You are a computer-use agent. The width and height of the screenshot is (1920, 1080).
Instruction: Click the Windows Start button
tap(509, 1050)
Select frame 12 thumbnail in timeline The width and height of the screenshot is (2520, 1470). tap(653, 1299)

...

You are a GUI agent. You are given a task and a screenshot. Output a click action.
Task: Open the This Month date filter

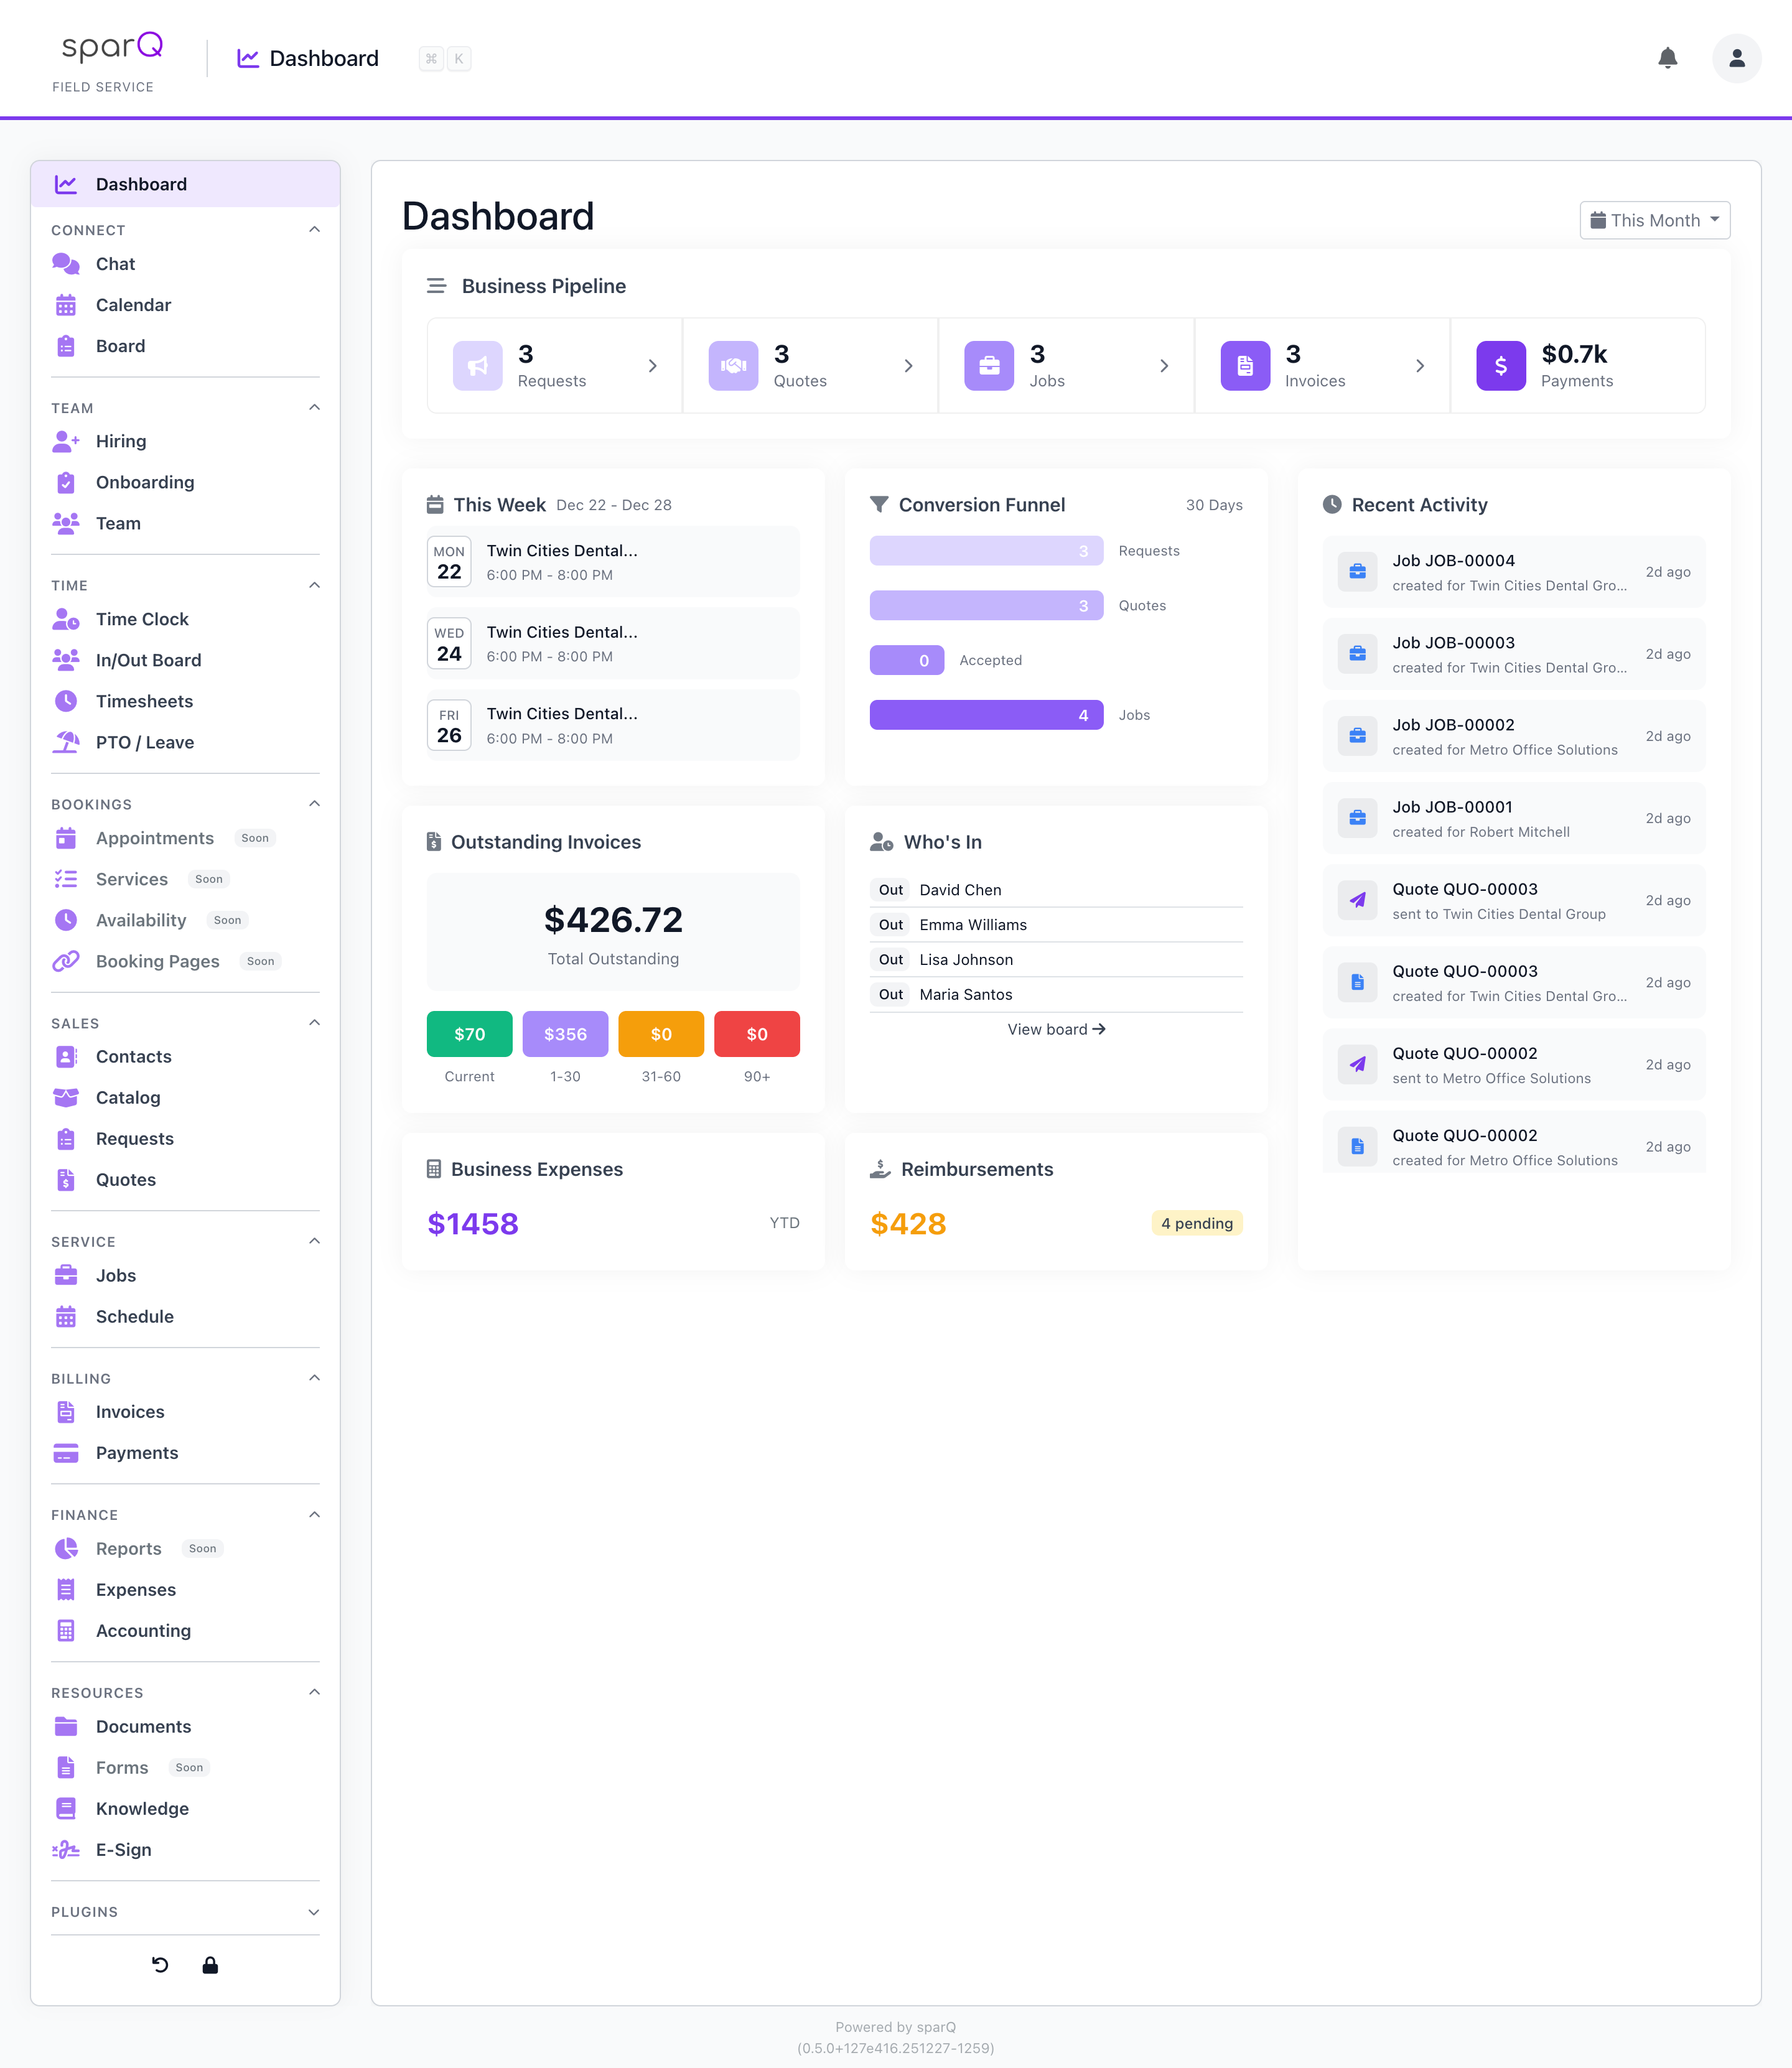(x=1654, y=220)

_Activity:_ Above are the records; from them, give again exactly the lines from the one containing "You are a computer-use" through the one containing "Select frame 12", both included.

_Task answer:_
You are a computer-use agent. The width and height of the screenshot is (1920, 1080).
Instruction: Click the Windows Start button
tap(509, 1050)
Select frame 12 thumbnail in timeline The width and height of the screenshot is (2520, 1470). tap(653, 1299)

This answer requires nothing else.